= Michel Maxwell Philip =

Trinidadian novelist and lawyer (1829–1888)

Michel Maxwell Philip (12 October 1829 - 30 June 1888) was a Trinidadian novelist, lawyer, and civil servant.

==Biography==
Philip was born at the Cooper Grange Estate, South Naparima, in Trinidad. He was "apparently" the illegitimate son of a white planter and mixed-race woman from the Philip family.

After graduating from the small school at San Fernando, he went on at the age of 14 to St Mary's Catholic College in Scotland, where he received a classical education. After returning to Trinidad in 1849, he studied law for two years, then returned to England. In 1854, he was called to the bar. In the same year, he published his novel Emmanuel Appadocca, or, Blighted Life: A Tale of the Boucaneers, which is the first Trinidadian novel. Emmanuel Appadocca is about the illegitimate son of a rich father who owns his enslaved African mother. The protagonist avenges himself and his mother by showing that he is more ethical and more intelligent than his affluent father. C. L. R. James wrote in a 1931 article in The Beacon magazine that Philip was "the most brilliant native of his time and within memory" and that his book "shows the powerful effect with which the misfortune of his birth weighed upon his mind".

A. H. Gordon (governor from 1866 to 1870) appointed Philip as an acting Unofficial member of the Legislative Council. Gordon later appointed Philip as the acting Solicitor-General. In 1871, Philip became the Solicitor-General and stayed at the post until his death in 1888.

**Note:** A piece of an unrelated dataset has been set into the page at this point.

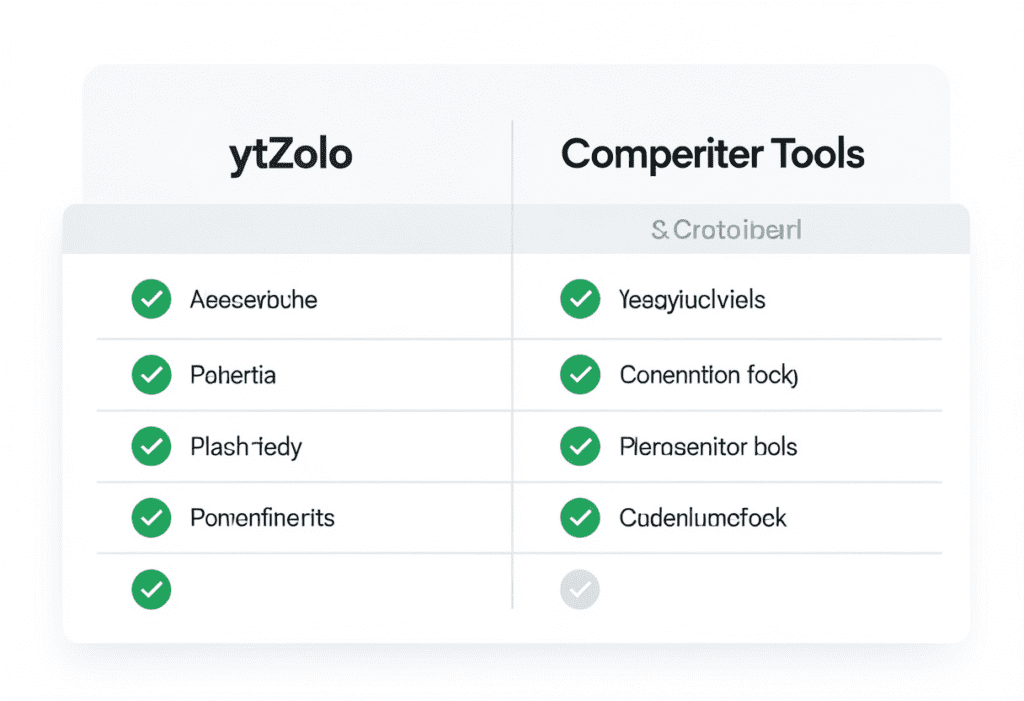Click the S Crotoiberil subheader label
Viewport: 1024px width, 701px height.
pyautogui.click(x=726, y=231)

In 1867, following an election, Philip became the Mayor of Port of Spain, a position that had previously been held by only whites. Bridget Brereton wrote in her 2002 book Race Relations in Colonial Trinidad 1870–1900 that "perhaps this marks the emergence of the coloured man as a political force in Trinidad".

==Death and legacy==
Philip's health began to weaken in 1887. He died at Maraval. 29 November was designated Maxwell Philip Day by the Port of Spain City Corporation. The day was first celebrated in 1999 at the Auditorium, Port of Spain City Hall, with the introduction of an anthology of essays about Philip that was edited by Selwyn Cudjoe.